Cost of Living Support

Ms STINSON (Badcoe) (14:45): My question is to the Treasurer. Can the Treasurer update the house on measures undertaken to help South Australians with cost-of-living pressures?

The Hon. S.C. MULLIGHAN (Lee—Treasurer, Minister for Defence and Space Industries, Minister for Police) (14:45): I thank the member for Badcoe for this important question because, no doubt, South Australians have been doing it tough in recent years with the cost-of-living pressures that the entire nation has been under and also here in our state.

When Labor state and federal governments were elected at the beginning of 2022, inflation was already rampant. More than half a trillion dollars of fiscal and monetary stimulus had been deployed in 2020 and 2021. The Reserve Bank said that at March 2022 inflation was already running at more than 5 per cent per annum. Of course, it only continued to accelerate during the course of that year.

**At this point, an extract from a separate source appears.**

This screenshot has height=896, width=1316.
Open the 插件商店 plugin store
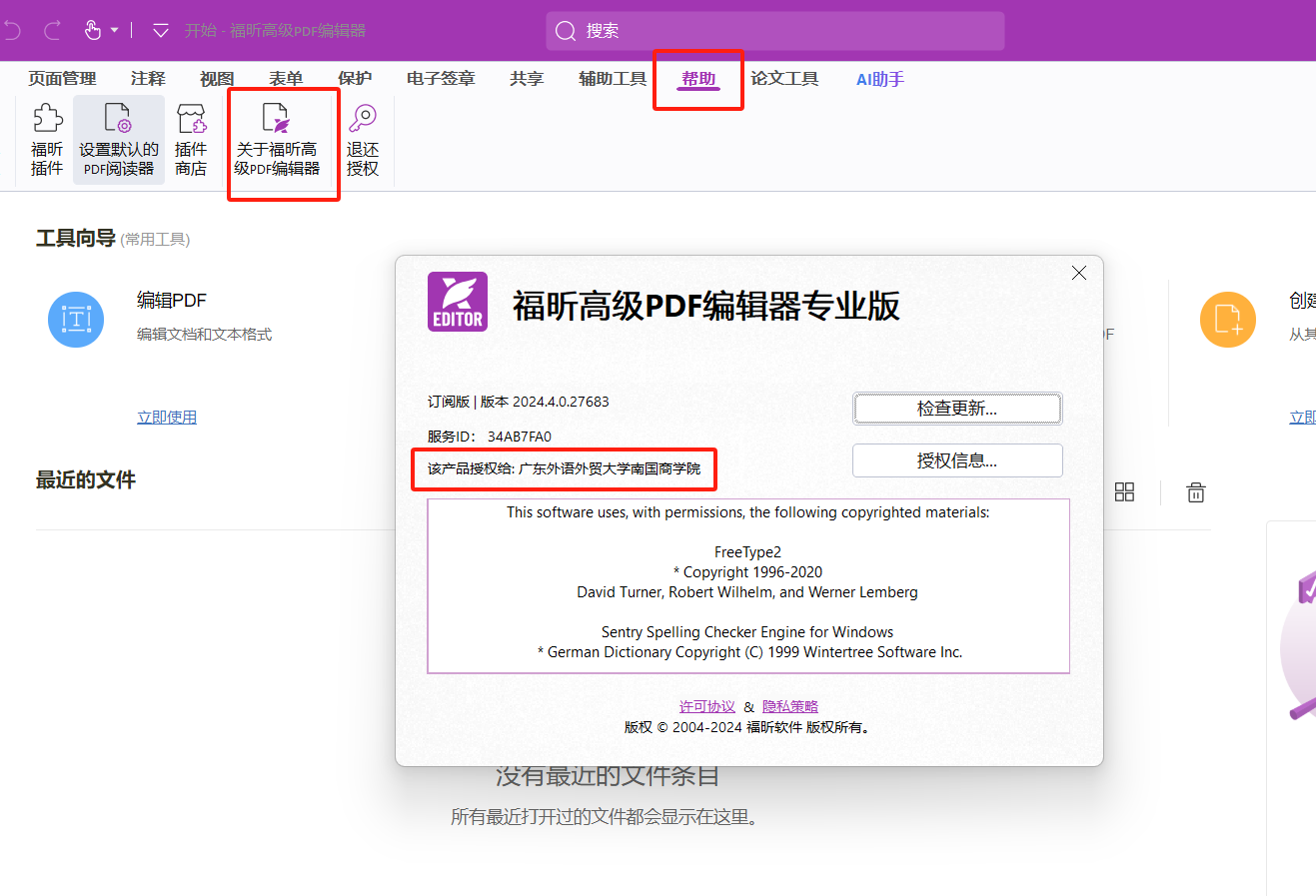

Even before Australians headed to the polls in May 2022, the Reserve Bank started increasing interest rates to try to get this rampant inflation under control. It has led to questions, particularly in the current context of a federal election, of: who is better placed to look after South Australians and Australians with these cost-of-living pressures? It is abundantly clear whose record stands clearly head and shoulders above others.

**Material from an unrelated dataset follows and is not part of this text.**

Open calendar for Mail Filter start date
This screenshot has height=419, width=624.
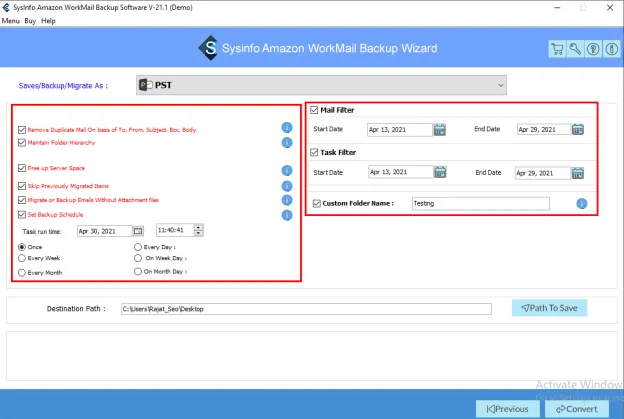pyautogui.click(x=440, y=129)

The Malinauskas Labor government has delivered nearly $830 million of cost-of-living supports for South Australians across three budgets, whether it has been pairing with the federal government to reduce energy bills: more than $130 million out of the state budget to support one in every two households, or 86,000 small businesses supporting a rebate.

Hospital car parking has been made cheaper. We have extended free public transport for seniors and Health Care Card holders. We have provided additional cost-of-living concession payments last year and we have increased the Cost of Living Concession. We have doubled it for those renting their properties. We have increased the sports vouchers scheme and we have increased the discount on the school materials and services charges. We have also worked incredibly hard to open up more housing, particularly affordable housing and public housing, for those South Australians most in need.

We have also made sure that those hardworking South Australians most in need of a pay rise get a decent pay rise. When we came to government, ambulance officers had not received a pay rise for five years under the previous government. Not only did we give them a pay rise for that five years but we also gave them a pay rise for the forward years as well. We have done the same thing with nurses and we have done the same thing with police officers.

It is not just us who have been supporting South Australians because the federal government has also been supporting Australians and South Australians with the cost of living: retargeting the stage 3 tax cuts to make sure that all workers benefit from a tax cut in the stage 3 tax cuts. Then, again, introducing new tax cuts in last week's budget. They have made medicines cheaper. They are expanding bulk-billing, making it cheaper to go to the doctor, and making sure that more Australians get access to energy bill relief.

They have cut student debts by 20 per cent, making sure that when graduates hit the workforce they have less of a burden on them. They have raised real wages for some of our lowest paid workers in the economy. Of course, there is no bogus Robodebt scheme, charging Australians for fake debts and even driving them to suicide. These are the actions of Labor governments supporting their communities. Of course, we know those opposite went to the last election promising to do nothing about the cost of living.